Le navarin d’agneau, ce plat mijoté emblématique de la cuisine française, séduit par sa générosité et son équilibre parfait entre viande fondante et légumes croquants. Pour réussir cette recette traditionnelle, le choix du morceau d’agneau est crucial : il conditionne la tendreté de la viande après cuisson. Favoriser des pièces adaptées à une cuisson longue et douce, comme l’épaule ou le collier, garantit un résultat moelleux et savoureux. À travers ce guide, découvrons ensemble comment sélectionner les morceaux idéaux, associer les légumes de saison et maîtriser la cuisson pour un navarin d’exception.
Pour obtenir une viande tendre qui se détache aisément à la fourchette, la sélection des morceaux est la première étape à ne pas négliger.
- L’épaule d’agneau : riche en tissu conjonctif et en collagène, cette pièce se prête parfaitement aux cuissons longues.
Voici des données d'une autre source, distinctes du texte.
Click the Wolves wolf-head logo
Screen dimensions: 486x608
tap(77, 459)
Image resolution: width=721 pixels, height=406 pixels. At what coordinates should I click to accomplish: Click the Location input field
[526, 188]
Elle développe une belle saveur et une texture moelleuse.
- Le collier : souvent plus abordable, il offre une chair fondante après un mijotage prolongé grâce à sa structure gélatineuse.
- Le gigot désossé et coupé en gros cubes : pour une touche plus traditionnelle, avec un équilibre entre tendreté et texture.
- La poitrine : moins courante mais intéressante pour sa richesse en gras, elle garantit une texture fondante.
Avant la cuisson, il est essentiel de bien faire dorer la viande dans une cocotte, idéalement en fonte comme celles de Le Creuset ou Staub. Cette étape révèle les arômes et scelle les sucs pour un plat plus goûteux. Une cuisson à feu doux, dans un bouillon parfumé, préserve la tendreté sans dessécher la viande.

Le navarin tire aussi son charme de l’association harmonieuse entre viande et légumes de saison. Voici les incontournables pour réussir votre plat :
- Carottes et navets nouveaux : ils apportent douceur et couleurs printanières, en gardant une belle texture après cuisson.
- Pommes de terre nouvelles : à chair ferme, elles éviteront que le plat ne devienne trop pâteux.
- Petits pois frais et fèves : ajoutés en fin de cuisson, ils donnent une fraîcheur et un croquant subtil.
- Ail, oignon et bouquet garni : indispensables au parfum, ils donnent du relief à la sauce.
- Tomates fraîches ou concentré de tomates : pour une légère acidité qui équilibre la richesse de l’agneau.
On veille à toujours cuire séparément les petits pois pour préserver leur couleur et leur fermeté, les incorporant juste avant la fin du mijotage. Le choix d’un bouillon de volaille de qualité, par exemple avec un cube Maggi, enrichit également le goût.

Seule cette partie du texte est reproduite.